Sensitivity of Low-Latitude Ionospheric Convection in the Evening to E-Region Conductivity
Abstract
Modeling of low-latitude ionospheric electrodynamics reveals a sensitivity of ExB convection in the evening to E-region conductivity. This sensitivity is explained in terms of two related but distinct effects. First, meridional E-region currents associated with Pedersen conductivity partially balance meridional F-region dynamo currents. Since the F-region current density depends more on the pressure-gradient force driving the wind than on the E-region conductivity, changes in the latter provoke an inversely related change in the electric field and plasma convection velocity, even though the relative contribution of the E region to the field-line-integrated conductivity may be small as compared with the F region contribution. The second way in which night-time E-region conductivity affects the evening plasma convection is through regulation of the zonal electric field and vertical/meridional plasma convection. In this case it is the E-region Cowling conductance, rather than the Pedersen conductance, that comes into play. Vertical convection through the E region in the early evening, associated with the pre-reversal enhancement of the vertical drift, is associated with zonal Cowling current that dissipates a relatively large amount of electromagnetic energy, and therefore exerts a drag on the evening plasma convection. This presentation quantifies the sensitivity of the convection to the night-time E-region conductivity, and shows how the convection distribution tends to obey a minimization principle.

> AVAILABLE DATA

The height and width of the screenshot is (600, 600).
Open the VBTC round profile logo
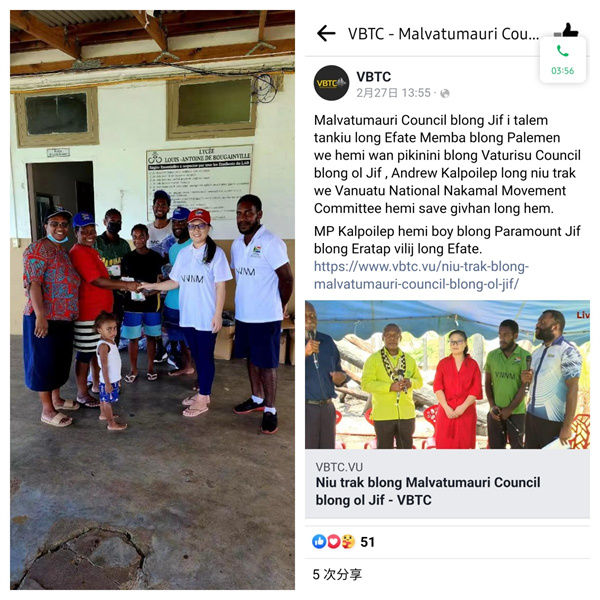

> TASK PROMPT
Turn the paragraph of the evening ionospheric convection abstract that begins "Modeling of low-latitude ionospheric electrodynamics" into a short bulleted list that keeps its main facts.

> ANSWER TO THE TASK
- Modeling shows that evening ExB convection at low latitudes is sensitive to E-region conductivity, through two related but distinct effects.
- First effect: meridional E-region Pedersen currents partly balance meridional F-region dynamo currents. F-region current density depends mainly on the pressure-gradient force driving the wind. Because of this, changes in E-region conductivity cause inverse changes in the electric field and convection velocity, even when the E region adds little to the field-line-integrated conductivity.
- Second effect: night-time E-region conductivity regulates the zonal electric field and vertical/meridional convection. Here the Cowling conductance, not the Pedersen conductance, is what matters.
- In the early evening, vertical convection through the E region (linked to the pre-reversal enhancement of the vertical drift) drives a zonal Cowling current. That current dissipates a relatively large amount of electromagnetic energy and so drags on the convection.
- The presentation quantifies this sensitivity and shows that the convection distribution tends to obey a minimization principle.